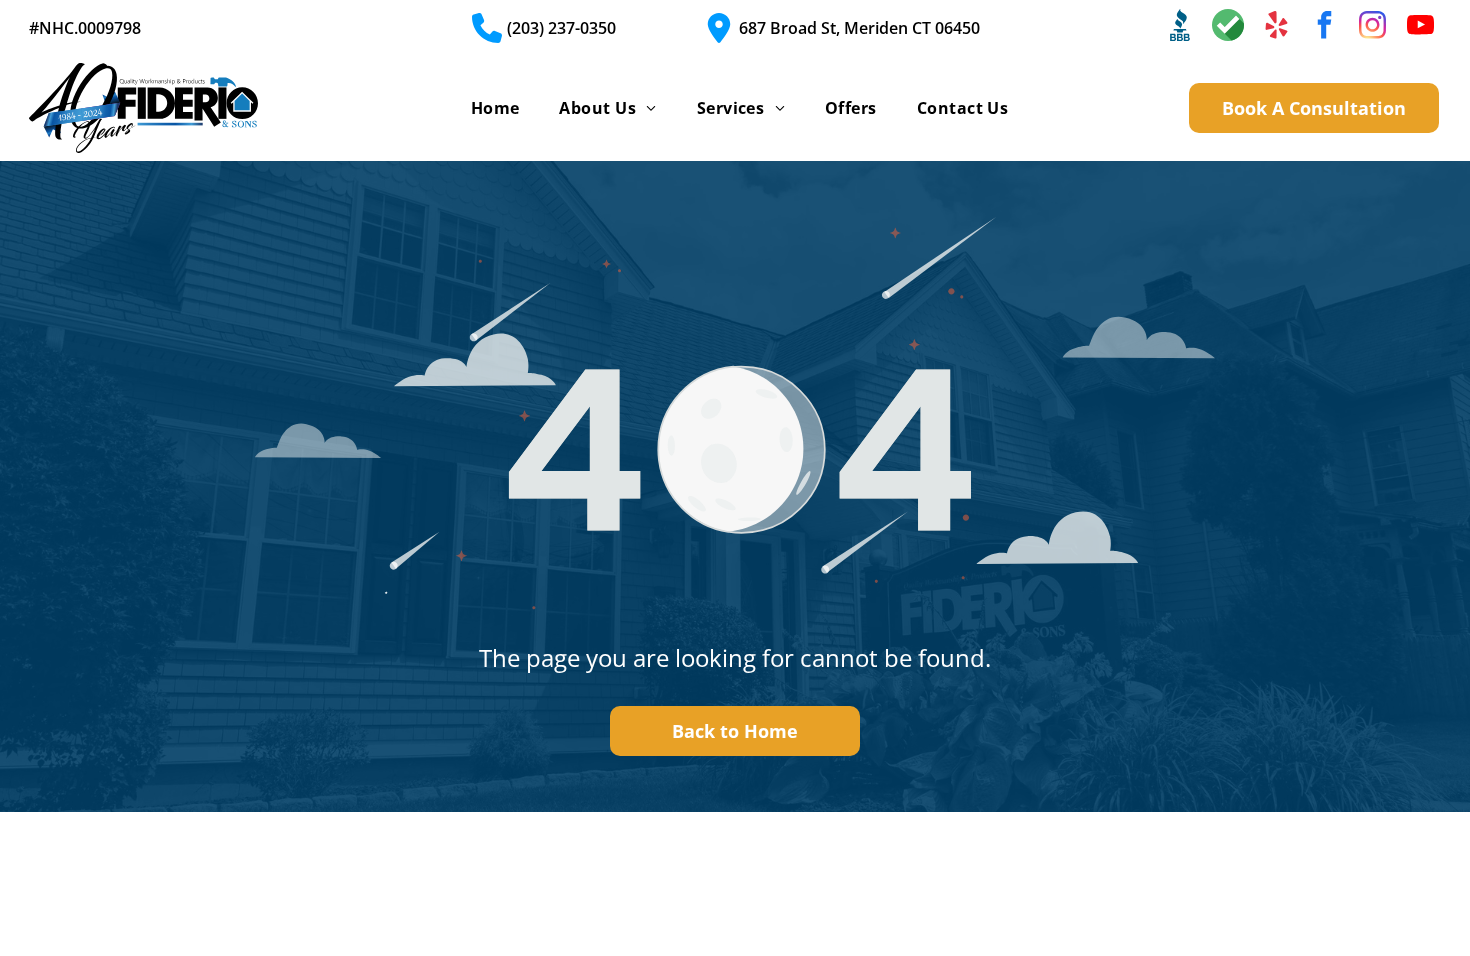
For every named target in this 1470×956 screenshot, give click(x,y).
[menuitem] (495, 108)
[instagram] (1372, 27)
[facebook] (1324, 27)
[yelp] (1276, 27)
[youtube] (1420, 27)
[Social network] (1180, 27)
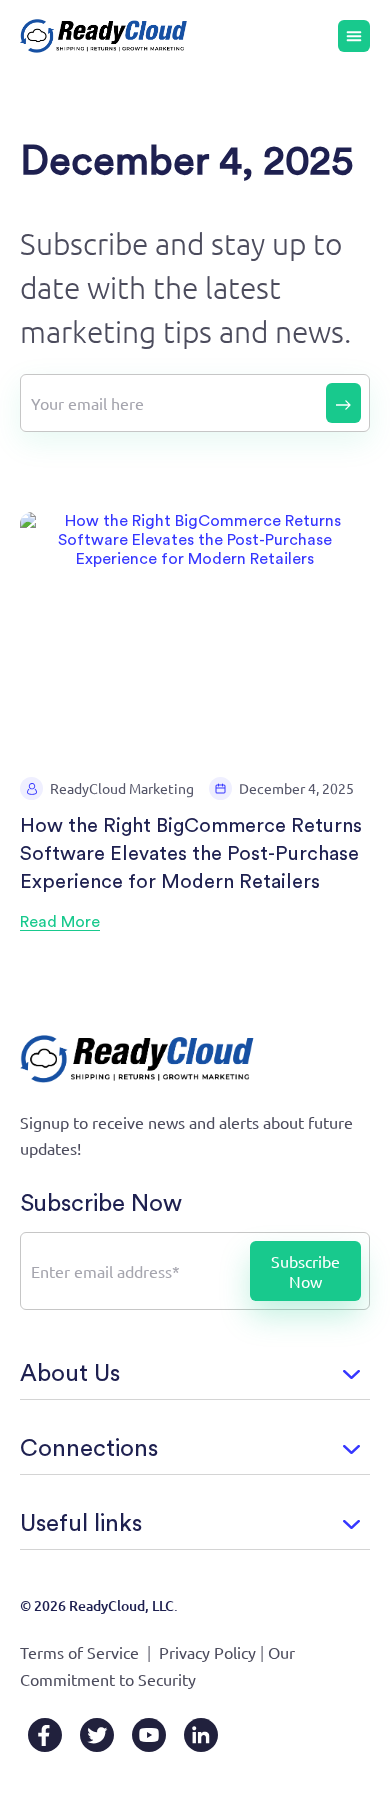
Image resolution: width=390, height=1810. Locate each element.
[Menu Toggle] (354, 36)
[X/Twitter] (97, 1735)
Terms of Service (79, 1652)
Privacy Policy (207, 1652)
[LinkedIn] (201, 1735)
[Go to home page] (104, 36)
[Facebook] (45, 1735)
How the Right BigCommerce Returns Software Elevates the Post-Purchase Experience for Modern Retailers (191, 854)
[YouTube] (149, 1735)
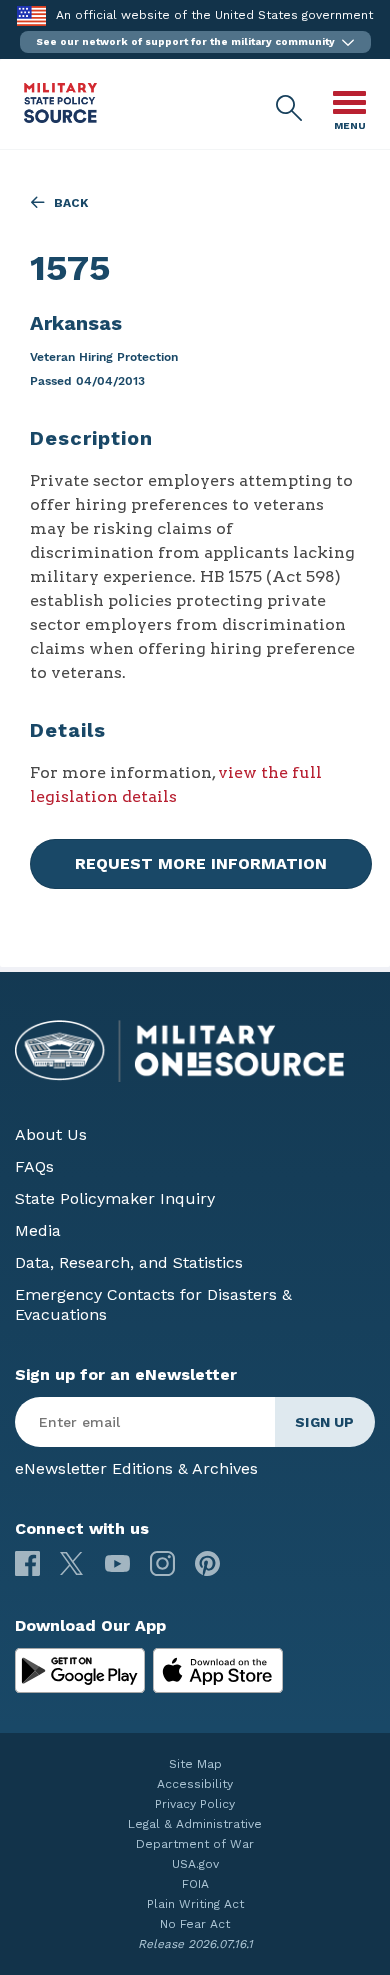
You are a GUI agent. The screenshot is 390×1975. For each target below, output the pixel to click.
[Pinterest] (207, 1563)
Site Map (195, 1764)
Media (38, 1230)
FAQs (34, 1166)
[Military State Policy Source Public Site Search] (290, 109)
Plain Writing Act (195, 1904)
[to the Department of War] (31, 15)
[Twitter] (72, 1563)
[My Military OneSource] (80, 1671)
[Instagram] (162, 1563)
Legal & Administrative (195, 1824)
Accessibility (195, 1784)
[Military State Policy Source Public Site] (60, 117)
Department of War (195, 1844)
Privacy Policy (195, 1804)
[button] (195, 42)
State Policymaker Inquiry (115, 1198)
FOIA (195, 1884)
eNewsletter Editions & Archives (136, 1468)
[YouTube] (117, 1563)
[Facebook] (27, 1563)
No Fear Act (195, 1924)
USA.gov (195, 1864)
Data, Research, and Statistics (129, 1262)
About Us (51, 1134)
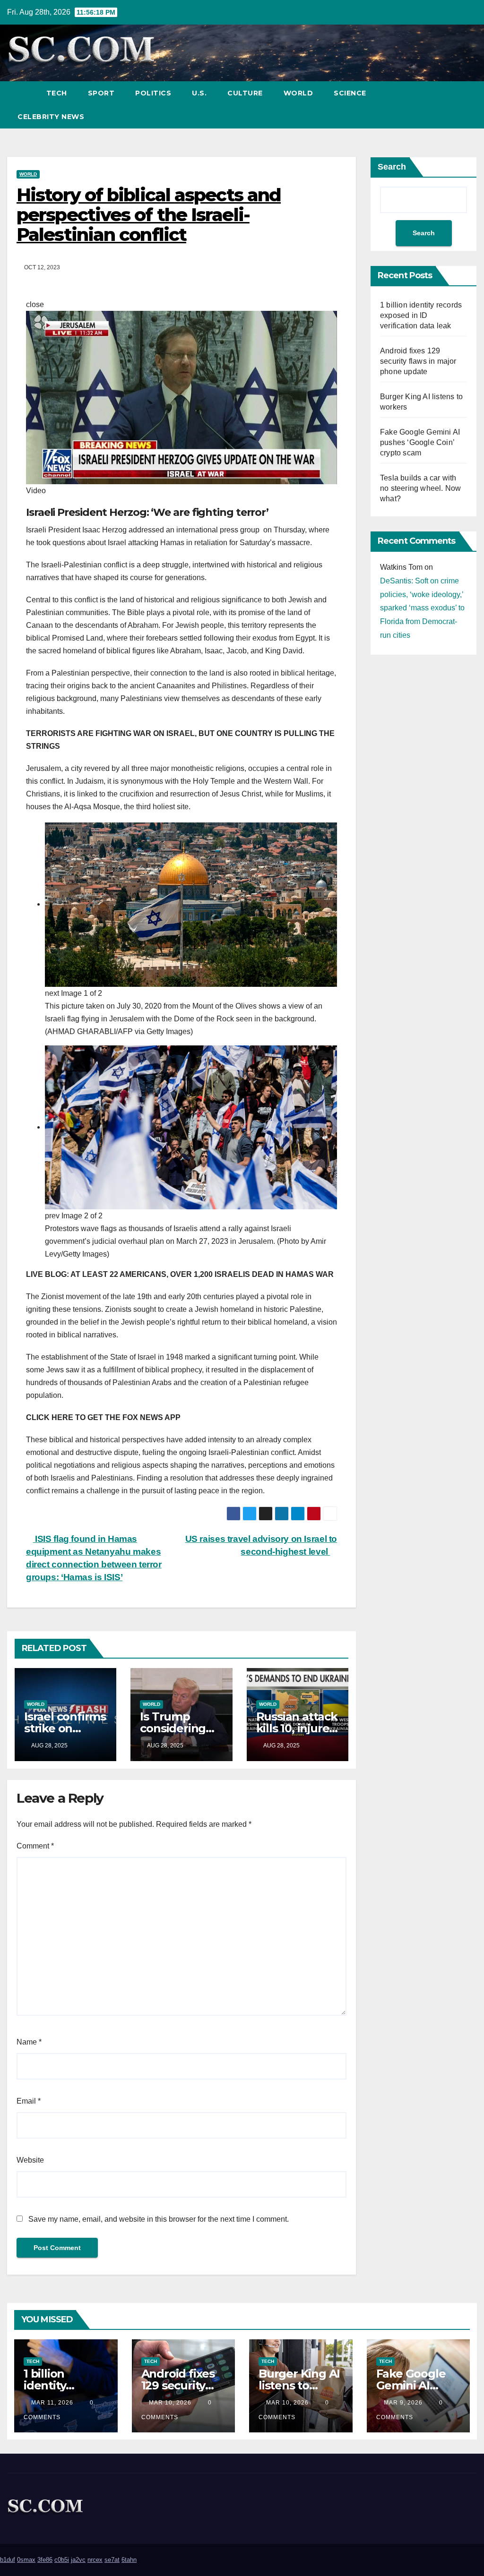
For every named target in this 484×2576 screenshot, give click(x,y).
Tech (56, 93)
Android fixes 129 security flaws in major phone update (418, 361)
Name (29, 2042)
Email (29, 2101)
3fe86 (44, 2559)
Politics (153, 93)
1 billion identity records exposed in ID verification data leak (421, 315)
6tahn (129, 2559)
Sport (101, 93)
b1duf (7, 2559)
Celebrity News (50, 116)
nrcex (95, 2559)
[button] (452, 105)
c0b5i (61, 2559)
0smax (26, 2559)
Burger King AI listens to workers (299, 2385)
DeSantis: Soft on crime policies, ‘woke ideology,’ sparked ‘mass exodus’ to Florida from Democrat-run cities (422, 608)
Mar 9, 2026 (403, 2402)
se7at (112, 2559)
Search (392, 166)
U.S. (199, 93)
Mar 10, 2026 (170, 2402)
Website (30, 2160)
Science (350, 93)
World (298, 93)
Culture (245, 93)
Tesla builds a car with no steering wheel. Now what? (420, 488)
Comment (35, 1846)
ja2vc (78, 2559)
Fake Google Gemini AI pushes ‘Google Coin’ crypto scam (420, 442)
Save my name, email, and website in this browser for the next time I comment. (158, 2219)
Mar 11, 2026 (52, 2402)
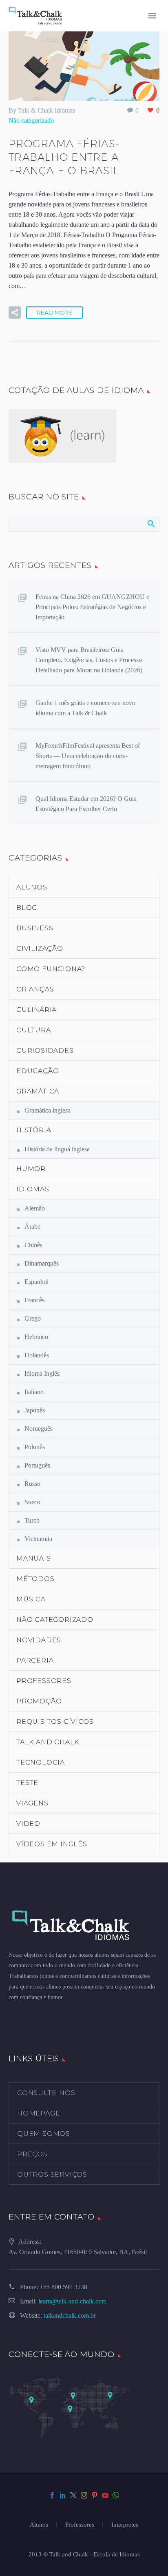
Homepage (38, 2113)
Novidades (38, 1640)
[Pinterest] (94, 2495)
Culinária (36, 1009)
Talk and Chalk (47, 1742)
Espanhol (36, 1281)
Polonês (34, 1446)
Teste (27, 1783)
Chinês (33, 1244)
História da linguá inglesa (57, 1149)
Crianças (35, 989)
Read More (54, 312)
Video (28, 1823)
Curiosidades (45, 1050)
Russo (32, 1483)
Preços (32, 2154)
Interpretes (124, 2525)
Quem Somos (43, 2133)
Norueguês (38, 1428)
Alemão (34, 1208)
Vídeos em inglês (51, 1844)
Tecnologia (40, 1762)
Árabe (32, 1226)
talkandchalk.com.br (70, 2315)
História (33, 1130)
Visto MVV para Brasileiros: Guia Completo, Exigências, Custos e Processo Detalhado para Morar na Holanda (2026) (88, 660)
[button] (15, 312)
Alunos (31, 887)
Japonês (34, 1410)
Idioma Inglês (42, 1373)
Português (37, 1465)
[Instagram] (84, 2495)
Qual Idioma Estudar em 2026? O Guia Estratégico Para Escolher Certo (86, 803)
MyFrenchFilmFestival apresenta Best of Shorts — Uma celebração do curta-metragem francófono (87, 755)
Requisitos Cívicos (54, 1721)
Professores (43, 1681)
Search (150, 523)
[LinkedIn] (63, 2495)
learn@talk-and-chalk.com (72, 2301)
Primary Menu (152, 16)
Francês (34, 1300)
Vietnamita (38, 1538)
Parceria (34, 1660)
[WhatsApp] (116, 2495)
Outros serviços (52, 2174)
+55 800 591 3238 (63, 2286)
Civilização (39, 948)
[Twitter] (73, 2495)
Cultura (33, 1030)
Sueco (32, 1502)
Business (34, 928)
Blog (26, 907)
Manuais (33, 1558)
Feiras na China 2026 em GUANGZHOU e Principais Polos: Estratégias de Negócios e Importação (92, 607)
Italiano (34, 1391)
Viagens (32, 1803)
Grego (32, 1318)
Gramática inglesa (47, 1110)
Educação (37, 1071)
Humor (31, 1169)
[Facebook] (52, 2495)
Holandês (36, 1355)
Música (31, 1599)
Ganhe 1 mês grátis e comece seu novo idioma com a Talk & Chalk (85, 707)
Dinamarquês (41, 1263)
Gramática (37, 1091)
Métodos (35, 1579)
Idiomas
━━━━━━━━━━━━━━━━
**Exercise objective:**
List all lines from the entries that include the word "Department".

**Task answer:**
[to the Department of War] (31, 15)
Department of War (195, 1844)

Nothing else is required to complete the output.